Un report della ong Human Rights Watch uscito la settimana scorsa ha evidenziato che «i lavoratori migranti stanno fronteggiando abusi diffusi in tutti i settori occupazionali e le regioni. Le autorità saudite sistematicamente non riescono a proteggerli e a porre rimedio a questi abusi». Il report, fondato sulle testimonianze di 156 lavoratori o familiari di persone che lavorano in Arabia Saudita in vari settori (costruzioni, turismo, servizi di cura privati, logistica), dà per certo che ci saranno gravi violazioni dei diritti dei lavoratori nell’organizzazione di quella che l’Arabia nelle comunicazioni ufficiali ha definito «la più grande Coppa del Mondo di sempre».

In Arabia Saudita ci sono 13,4 milioni di lavoratori migranti: sono circa un terzo della popolazione del paese e vengono principalmente da paesi asiatici e africani poveri. Spesso sono costretti ad accettare condizioni pessime e retribuzioni quasi inesistenti perché legati ai loro datori di lavoro dalla controversa kafala, un istituto legislativo di alcuni paesi mediorientali che dà ai datori di lavoro il potere di decidere sul permesso di soggiorno degli impiegati e che spesso si trasforma quindi in un ricatto. Una recente inchiesta del Daily Mail (un tabloid inglese che sulle notizie sportive è considerato più affidabile rispetto ad altri ambiti) ha raccontato che alcune persone impiegate nei cantieri degli stadi già in costruzione lavorano di fatto gratis per i primi due anni e in seguito vengono pagate meno di 3 euro l’ora, pur facendo estenuanti turni di dieci ore in un clima caldissimo (la temperatura può arrivare anche a 45 gradi).

Anche il Guardian, che fu il primo giornale a rivelare che per i Mondiali in Qatar erano morti oltre 6mila migranti, la maggior parte dei quali nella costruzione degli stadi, ha riportato abusi e violazioni dei diritti dei lavoratori in Arabia Saudita. Il paese negli ultimi anni si è impegnato in cosiddetti “giga-progetti”, cioè nella creazione e costruzione di futuristiche e gigantesche infrastrutture, la più grandiosa e utopistica delle quali è una città lunga 170 chilometri che viene chiamata The Line e probabilmente non verrà mai completata. Per i Mondiali, l’Arabia ha detto di voler sistemare 4 stadi già esistenti e di volerne costruire 11 nuovi, uno dei quali proprio dentro The Line.
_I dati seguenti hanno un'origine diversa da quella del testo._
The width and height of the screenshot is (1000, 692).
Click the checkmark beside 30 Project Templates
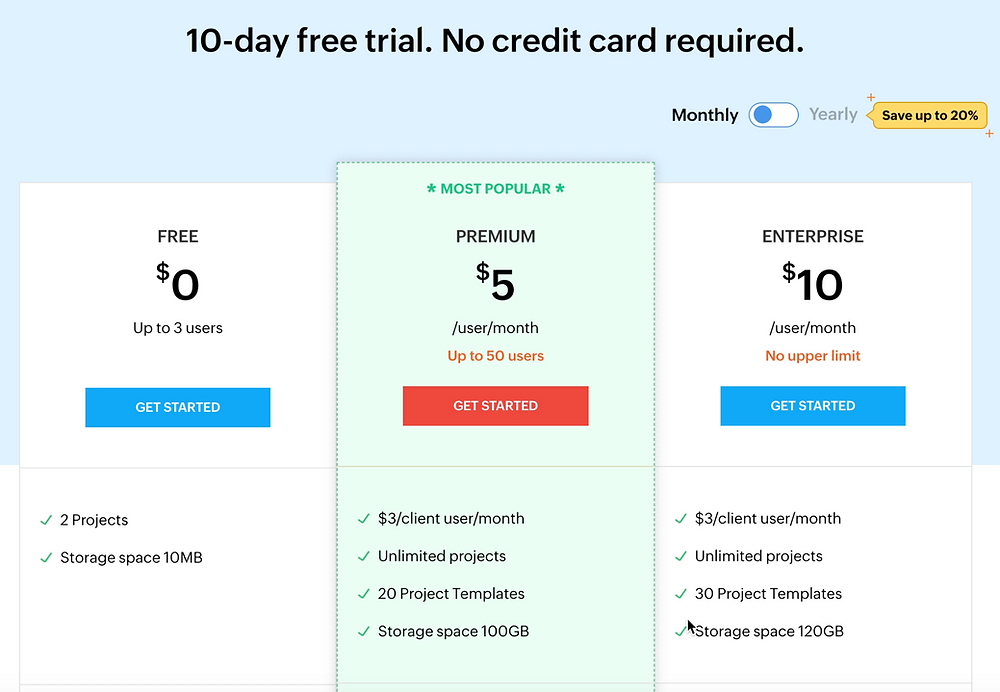pos(680,594)
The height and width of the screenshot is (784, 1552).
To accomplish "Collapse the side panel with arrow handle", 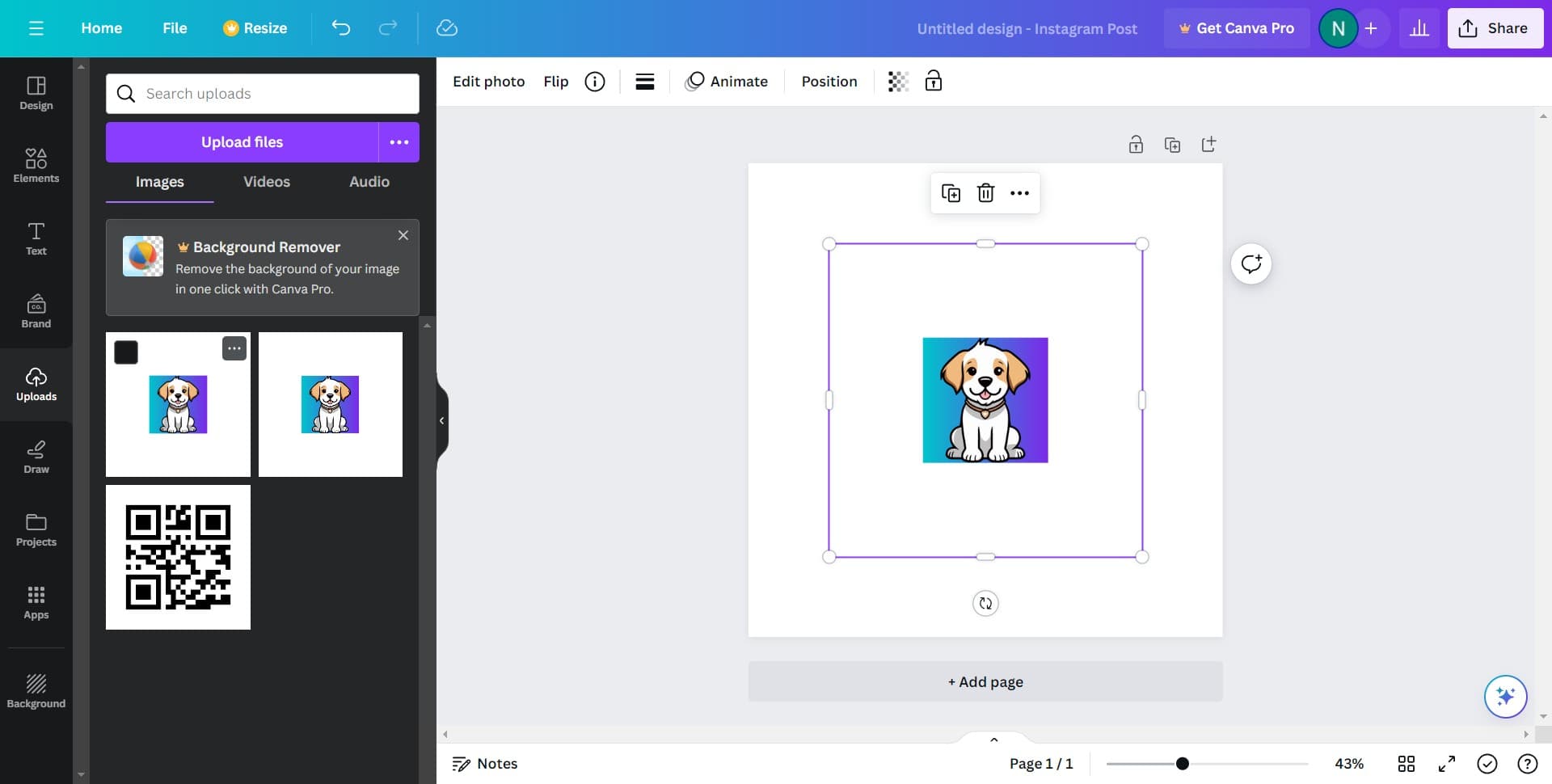I will (x=441, y=420).
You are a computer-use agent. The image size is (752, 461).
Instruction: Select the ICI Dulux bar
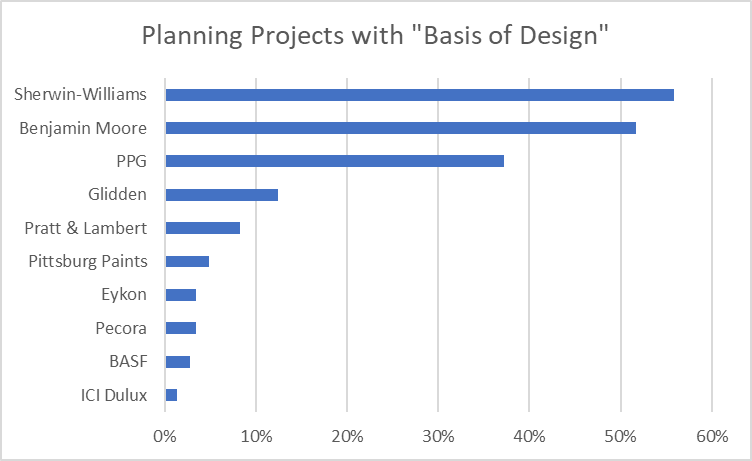pyautogui.click(x=171, y=395)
Nonostante le testimonianze e gli avvertimenti di media e ong, nel suo report di valutazione della candidatura la FIFA ha valutato come «medio» il rischio che i diritti umani non vengano rispettati.

In Arabia Saudita i diritti di diverse minoranze sono negati. La libera espressione della sessualità delle persone omosessuali e trans è illegale, e può essere addirittura punita con la morte (nel paese infatti è ancora prevista la pena di morte e dall’inizio del 2024 sono già state eseguite oltre 300 condanne). Nel 2023 l’ente nazionale per il turismo ha aggiornato la sua risposta alla domanda «le persone LGBT possono venire a visitare l’Arabia Saudita?», stabilendo che «tutti sono benvenuti in Arabia Saudita e ai visitatori non viene chiesto di rivelare tali dati personali». Tuttavia non sono mai state date rassicurazioni ufficiali sul fatto che le persone LGBT+ provenienti dall’estero non verrebbero arrestate nel caso di particolari comportamenti e questo sta generando e genererà grosse preoccupazioni per tifosi e appassionati che vorranno andare a vedere le partite dei Mondiali.
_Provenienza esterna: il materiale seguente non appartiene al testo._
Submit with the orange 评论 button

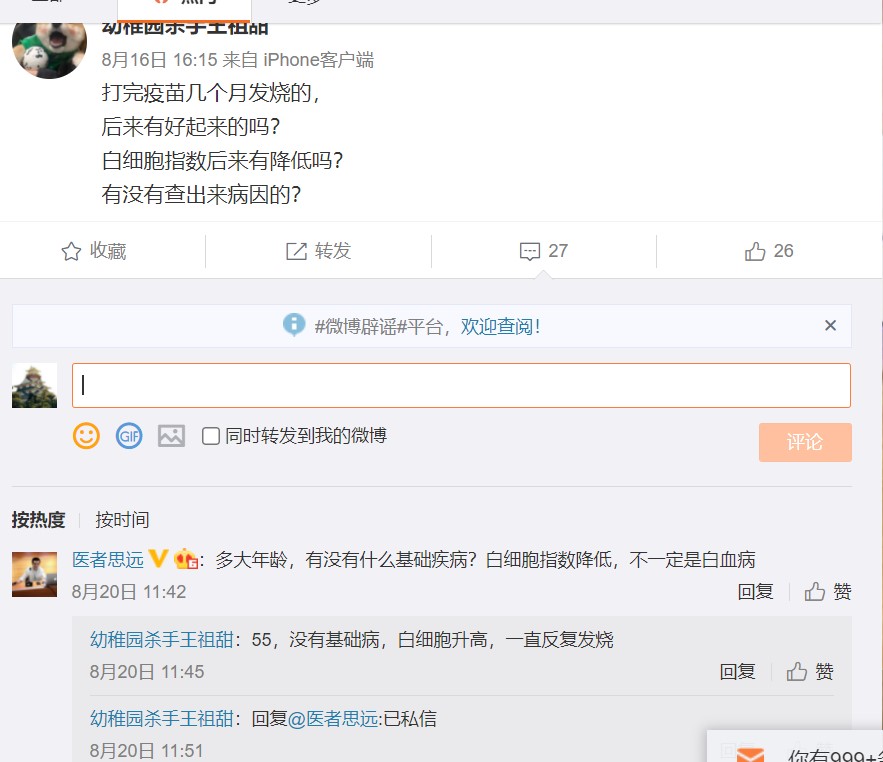pos(805,442)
Sui diritti delle donne ci sono stati alcuni piccoli progressi negli ultimi anni, ma nella cultura e nelle leggi del paese rimane un forte orientamento patriarcale e maschilista: nel Global Gender Gap 2024, il report annuale che misura le disparità di genere, l’Arabia Saudita è 126esima su 146 paesi esaminati. Le uniche persone legate al calcio che si sono esposte contro la crescente influenza dell’Arabia Saudita nello sport (oltre alla federazione norvegese, l’unica a non votare per l’assegnazione dei Mondiali del 2030 e del 2034) sono state un centinaio di calciatrici, attraverso una lettera scritta due mesi fa al presidente della FIFA Gianni Infantino.
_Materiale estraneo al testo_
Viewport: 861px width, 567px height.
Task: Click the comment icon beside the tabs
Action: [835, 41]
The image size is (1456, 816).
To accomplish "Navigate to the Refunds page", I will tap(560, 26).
L’oggetto della lettera non erano in particolare i Mondiali del 2034 ma il grosso accordo di sponsorizzazione sottoscritto in aprile tra la federazione calcistica mondiale e Saudi Aramco, la compagnia petrolifera statale saudita (un’altra testimonianza dei rapporti molto stretti tra FIFA e Arabia). L’accordo veniva definito «un dito medio al calcio femminile» ed evidenziava varie questioni controverse legate a come l’Arabia Saudita tratta le donne e le persone LGBT+. «L’annuncio da parte della FIFA di Saudi Aramco come suo partner principale ci ha riportate così indietro che è difficile accettarlo appieno», si leggeva nella lettera. Dopo l’avvenuta assegnazione della Coppa del Mondo del 2034, Infantino ha detto che alla FIFA sono consapevoli delle criticità e che sono sicuri che il paese ospitante se ne occuperà.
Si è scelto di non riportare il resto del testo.